Faut-il avoir une vision à long terme pour construire une marque forte ? +
Pas forcément. Hind El Idrisi refuse la futurologie. Elle préfère s'appuyer sur des principes éprouvés - Socrate, Marc Aurèle, les Accords Toltèques - et faire de son mieux au présent. Wemin est une marque forte après 5 ans, sans rétroplanning à 30 ans.
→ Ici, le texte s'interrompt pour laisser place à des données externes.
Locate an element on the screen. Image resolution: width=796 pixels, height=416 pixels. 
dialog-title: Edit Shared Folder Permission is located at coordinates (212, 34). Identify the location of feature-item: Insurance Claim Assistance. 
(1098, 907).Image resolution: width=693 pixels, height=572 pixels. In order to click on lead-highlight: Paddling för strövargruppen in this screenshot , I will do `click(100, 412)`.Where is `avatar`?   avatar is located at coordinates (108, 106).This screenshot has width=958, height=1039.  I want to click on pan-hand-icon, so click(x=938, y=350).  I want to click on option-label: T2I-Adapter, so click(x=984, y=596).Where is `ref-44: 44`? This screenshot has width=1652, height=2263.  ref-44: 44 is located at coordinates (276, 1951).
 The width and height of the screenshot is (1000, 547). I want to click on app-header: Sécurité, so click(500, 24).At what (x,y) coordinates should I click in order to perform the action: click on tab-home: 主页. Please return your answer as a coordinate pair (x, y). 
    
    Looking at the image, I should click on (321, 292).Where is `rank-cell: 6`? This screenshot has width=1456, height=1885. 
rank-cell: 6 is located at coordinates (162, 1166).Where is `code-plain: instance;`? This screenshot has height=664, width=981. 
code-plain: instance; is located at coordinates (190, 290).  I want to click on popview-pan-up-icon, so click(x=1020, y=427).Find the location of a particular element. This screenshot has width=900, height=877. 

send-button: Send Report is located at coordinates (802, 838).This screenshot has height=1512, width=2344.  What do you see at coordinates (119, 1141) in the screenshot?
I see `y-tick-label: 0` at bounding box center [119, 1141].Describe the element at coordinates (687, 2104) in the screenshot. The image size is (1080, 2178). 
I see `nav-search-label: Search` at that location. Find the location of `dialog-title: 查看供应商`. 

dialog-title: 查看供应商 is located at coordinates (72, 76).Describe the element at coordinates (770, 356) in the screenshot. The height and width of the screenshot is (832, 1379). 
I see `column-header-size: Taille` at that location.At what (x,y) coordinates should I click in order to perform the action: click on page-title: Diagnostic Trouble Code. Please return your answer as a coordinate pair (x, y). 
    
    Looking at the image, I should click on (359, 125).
Comment les valeurs d'entreprise influencent-elles l'identité visuelle d'une marque ? +
Le logo de Wemin est une planète animée, toujours en mouvement sur le site. Ce choix n'est pas esthétique - il traduit directement la valeur centrale de la marque : la vie, c'est le mouvement. L'identité visuelle est une traduction directe des valeurs d'entreprise, pas une décision purement graphique.
Quelle est la proposition de valeur de Wemin pour les freelances ? +
Wemin donne aux travailleurs indépendants et freelances accès aux mêmes services qu'un salarié de grande entreprise : mutuelle, RC Pro, comité d'entreprise. Mais au-delà du produit, Wemin est construit comme un écosystème communautaire dont l'identité dépasse largement l'offre d'assurance.